Hell, if we didn't live in the age of automatic bill payments my finances would be a damn mess despite typically having appropriate funds. I could talk for days about the ways I've worked around this since being in the military to not look like a lazy sack.
Now, though, it feels like everything is unraveling. I can't keep up anymore, a huge amount of the things I'm responsible for are woefully behind or late and people are starting to notice. It's also starting to bleed over into home life.
I've only been thinking recently that something might be wrong with me and it's more than laziness. After going back and forth a bunch, I scheduled an appointment with the behavioral health clinic here for next week. I'm starting to get cold feet though. Because of one of my qualifications, if I'm diagnosed with anything or put on medication, my whole chain of command is going to be informed and most likely disqualified (no longer able to be on a submarine).
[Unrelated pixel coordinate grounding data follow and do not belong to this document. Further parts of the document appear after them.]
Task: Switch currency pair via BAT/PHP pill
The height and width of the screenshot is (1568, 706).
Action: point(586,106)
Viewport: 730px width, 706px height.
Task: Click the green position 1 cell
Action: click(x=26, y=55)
Then I'll have to put up with all of the toxicity that will result from that, namely being asked why I can't "just fucking man up" and other shitty things. Or that I'm "tapping out" because I can't handle submarines anymore. Ugh.
Jesus, I'm sorry for dumping all this in the kid thread.
Anyway, Ryan is almost 15 months and he is just a ball of joy. Runs everywhere and constantly smiling and laughing along with all kinds of adorable baby babble. He's got this thing where if we make him laugh for too long he ends up with the hiccups and it makes us feel a bit bad. It doesn't bother him unless he ate recently, and that'll usually result in a bit of a mess.
This Sunday he's going to get photographed with a bunny. I'm kinda hoping he doesn't try to pet the bunny the way he does our cats. We're still working on the whole gentle petting thing.
bnet: moss*1454
Honestly, you should not have a 15 month old around a bunny, especially if you're still working on gentle petting. Bunnies are extremely fragile and can die very easily from shaking.
Plus they kick surprisingly hard for such little, fragile things.
PSN/Steam/NNID: SyphonBlue | BNet: SyphonBlue#1126
I rewarded myself with rice krispie treats
My aunt had ducks, and as such they had a little shed full of feed. Well, they started to see signs of a mouse getting to the feed bags and helping itself to dinner. Fortunately, they also had about 8 cats at the time. So every night before going to bed they would put a different cat in the shed, hoping to get rid of the mice eating the duck food.
Night after night they tried this, each morning waking up to find the cat ready to leave the shed, the duck food still being eaten and no dead rodents to show for it. Finally, one morning they found the duck food undisturbed. As they rounded the house to feed their other animals, they found a dead rat in the bunny cage. Apparently this rat had decided to upgrade its dinner from duck pellets to bunny food, the bunny didn't like that idea and kicked the ever-loving shit out of it.